Oh fgs, I x-posted with @ColouringPencils not myself. I wish we could delete our own posts.

user1471538275 · 20/07/2024 21:27

Those of you who don't think pins or lanyards are okay - are you happy with outward symbols of religion or religious dress?

Why the difference between that and other beliefs that are sincerely held?

ColouringPencils · 20/07/2024 21:27

Haha, yes I crossed with you and agree @VotingNotGloating

terryleather · 20/07/2024 21:28

VotingNotGloating · 20/07/2024 21:23

I don't think the Nhs (or any workplace) is a place for pins or lanyards or anything else. Better to make the argument for getting rid of the rainbows (and a return to sex-based language by illustrating harms of ideological language) then fighting pin with pin. Just my tuppence - if you do do it, please tell us if you get a reaction!
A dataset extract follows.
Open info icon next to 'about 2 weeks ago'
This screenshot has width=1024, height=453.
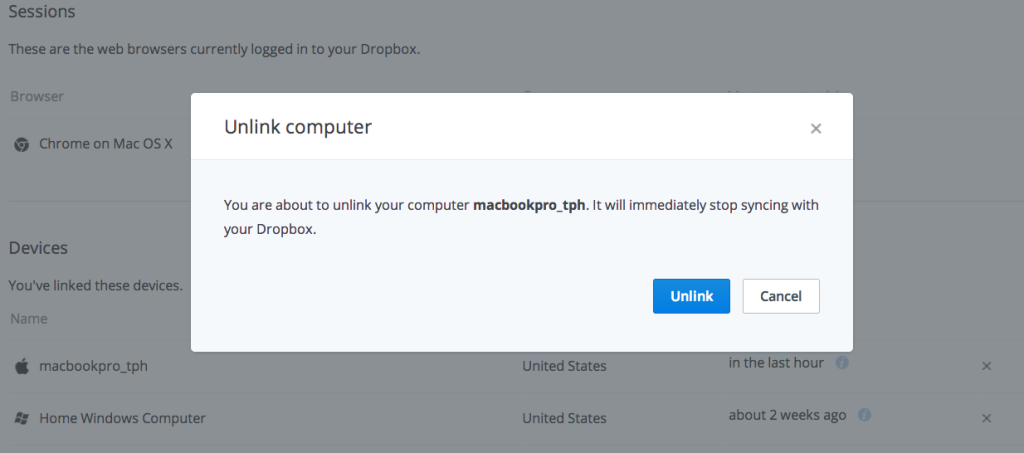tap(865, 414)
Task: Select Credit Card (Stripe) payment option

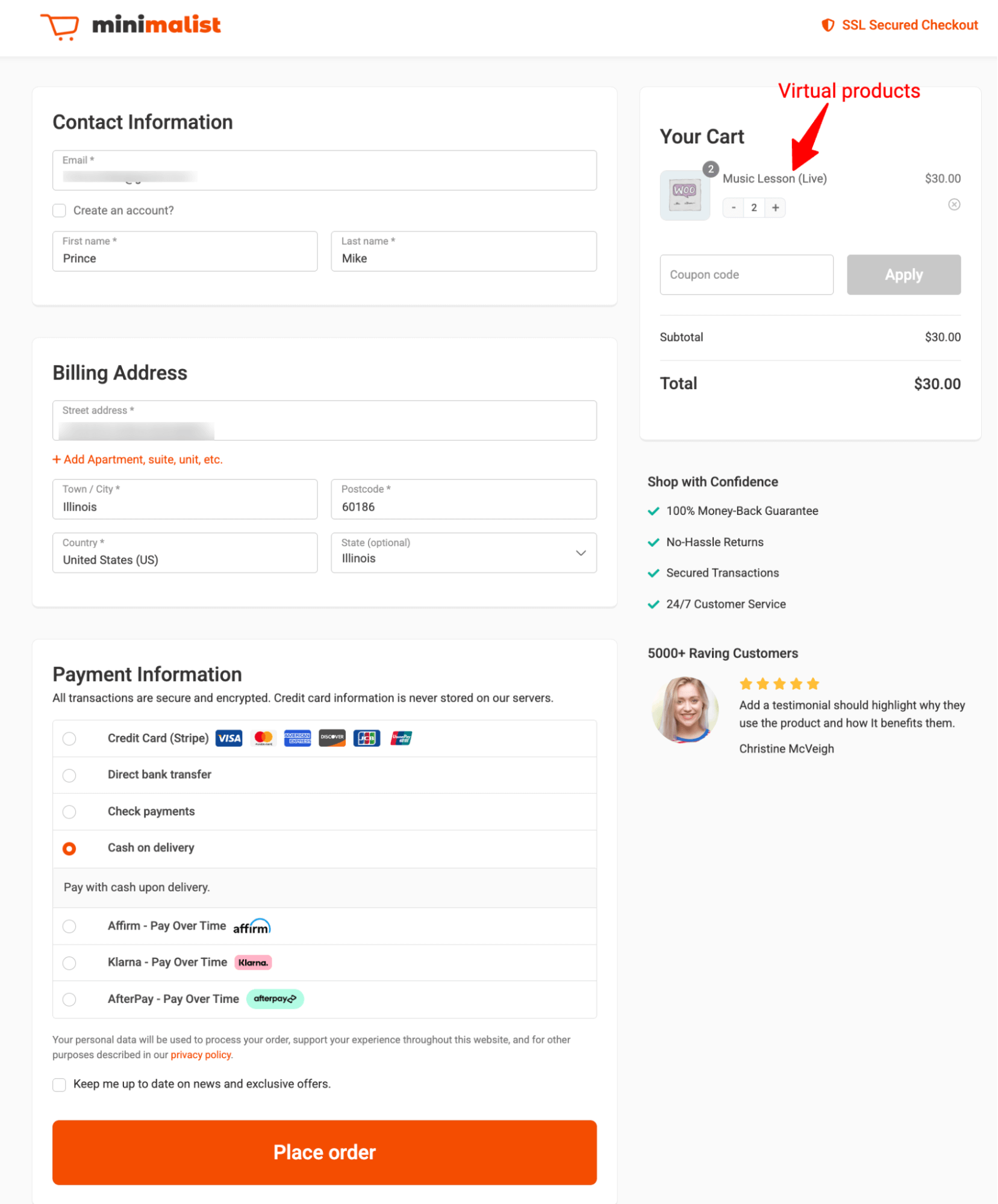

I agree with this, I think there should be no political symbols rather than a battle between them all.

AzureAnt · 20/07/2024 21:31

I was under the impression that the NHS had been told to stop with all the "pregnant people" and "chest feeding" shite

Lougle · 20/07/2024 21:33

I think you'd be inviting a world of trouble. I think that pronoun badges are an expression of a desire to be identified in some way. An adult human female badge is a more political statement. I don't think (as an ex nurse) that health professionals should reveal their political or personal views. There is a power imbalance and I think it's important to present a neutral stance.

MamaLlama123 · 20/07/2024 21:33

i just can't understand why these students can wear a badge which expresses a lie

whilst my badge would just state an objective fact. A fact that all human beings throughout history have held until recently

OP posts:
CharlotteFlax · 20/07/2024 21:34

What about one of these instead?

www.jessdewahls.com/jewellery-lapel-pins/bso-lapel-pin

Big swinging ovaries by Jess de Wahls

Gettingbysomehow · 20/07/2024 21:38

I'm an NHS podiatrist. Id be sacked right away. Im in enough trouble for refusing to put my pronouns on my email.

OptimismvsRealism · 20/07/2024 21:39

While I don't believe in the gender stuff, I'd like clinicians to be banned from any political expressions even ones I agree with. Patients don't need that noise when we're at our most vulnerable.

Andthereitis · 20/07/2024 21:45

It concerns me hugely that medical organisations don't understand the need to stick to proper biology.

Madness.

Good luck!

user1471538275 · 20/07/2024 21:46

It's not a political statement, it's a belief.

The same as religious belief. A sincerely held belief that influences the way you live your life.

Why is one acceptable and the other not? Those who have religious beliefs are permitted to make some clinical decisions because of those beliefs, which I do not think is right (pharmacists refusing to give out MAP or contraception, staff refusing to participate in abortion care for women who had made that decision)

The Equality act's protected characteristic is religion or belief - and yet it's clear the two are treated differently

ColouringPencils · 20/07/2024 21:47

Totally agree with @OptimismvsRealism - at a vulnerable time, patients do not need to be asked to give a shit about your views on anything, and should be treated equally regardless of your views.

@user1471538275 I think it is different to religious symbols, which are worn as a matter of course, including to work. This is wearing something specifically to work to make a political statement.

OptimismvsRealism · 20/07/2024 21:47

user1471538275 · 20/07/2024 21:46

It's not a political statement, it's a belief.

The same as religious belief. A sincerely held belief that influences the way you live your life.

Why is one acceptable and the other not? Those who have religious beliefs are permitted to make some clinical decisions because of those beliefs, which I do not think is right (pharmacists refusing to give out MAP or contraception, staff refusing to participate in abortion care for women who had made that decision)

The Equality act's protected characteristic is religion or belief - and yet it's clear the two are treated differently

Yes fine I don't care about your beliefs either. I don't want everyone having a culture war over my prone body as I breathe my last thanks!